Some studies suggest these games can have a small, generalized effect on cognitive function in the elderly. But the data is suspect, Linden says. “Many of the studies have limited data or involved those with strong ties to the financial interests of the game itself. At this point, I’m willing to believe that you can create a brain game that would have some reasonable benefit. But, to date, the evidence is weak.”
What about the assertion that these games help a 70-year-old regain the memory function of a 50-year-old? Sounds impressive, Linden says, but in reality there isn’t that much difference. “It’s really a small effect, if any at all.”
How, then, to keep your brain fit? Linden has two words: physical exercise. Walking 30 minutes a day has a greater effect than playing any brain game, he says. “I’m not talking killer exercises or running marathons.
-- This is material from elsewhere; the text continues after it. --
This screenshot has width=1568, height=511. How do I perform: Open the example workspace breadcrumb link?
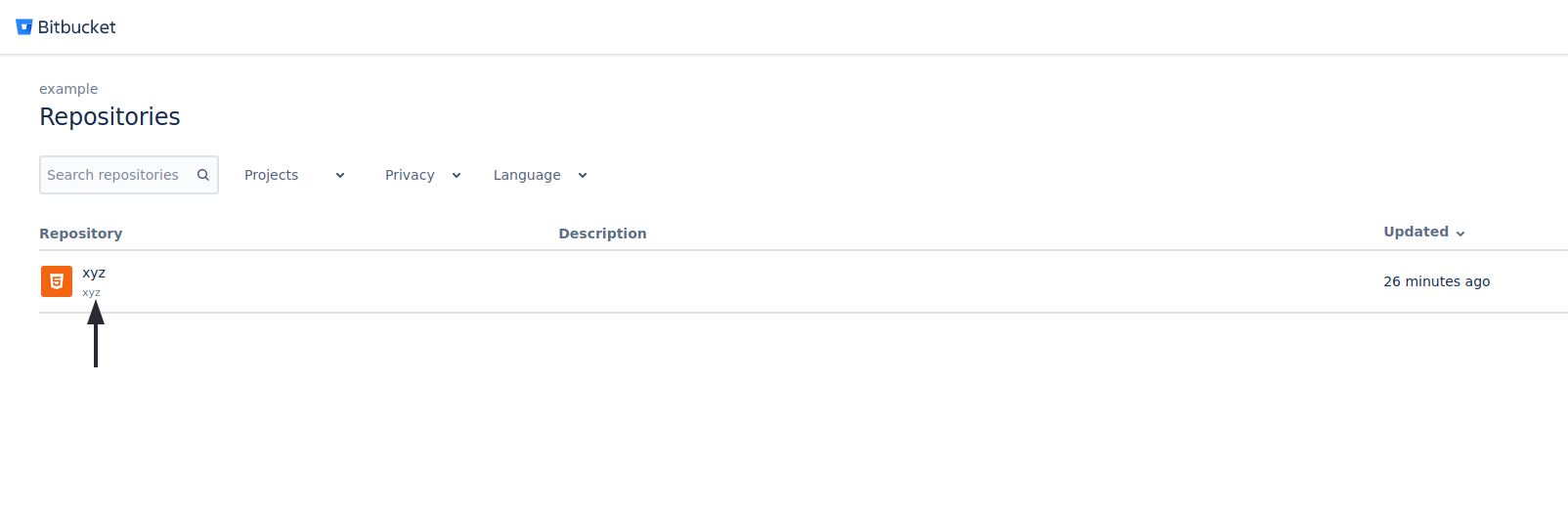(x=68, y=89)
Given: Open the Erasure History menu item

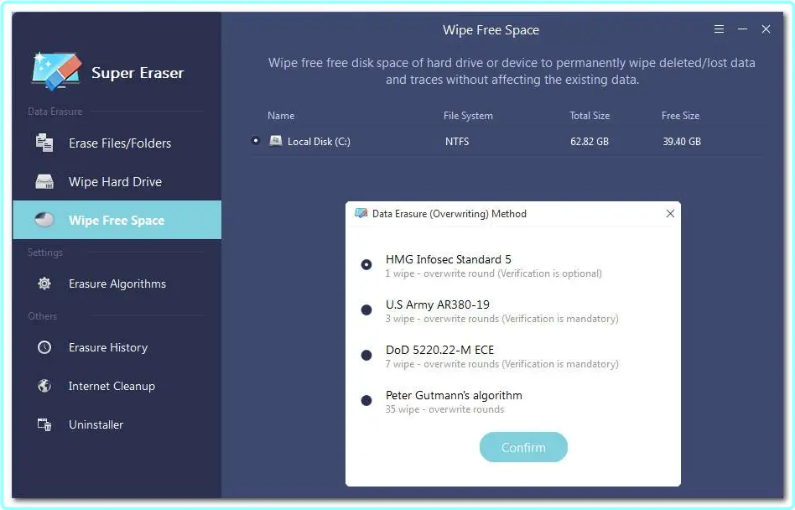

Even moderate, low-intensity exercise is five times more beneficial to cognitive tasks than playing brain games on your iPad,” he says.
Research has shown that exercise can increase the volume of the brain and elevate patterns of activity. The effects can be particularly beneficial for people who are middle-aged, making them better at real-world tasks like finding a car in the mall parking lot or recalling a phone number.
As for brain games, Linden has some final words on their benefit. “I work in a department of neuroscience with a few dozen men and women in their middle age, and guess what? Zero of us are doing these brain games,” he says. “If my colleagues thought [these games] would benefit our mental ability, we’d all be at our desks playing them right now. I mean, c’mon, we’re computer and brain geeks. This would be right up our alley.”
"At this point, I’m willing to believe that you can create a brain game that would have some reasonable benefit,” says David Linden. “But, to date, the evidence is weak.”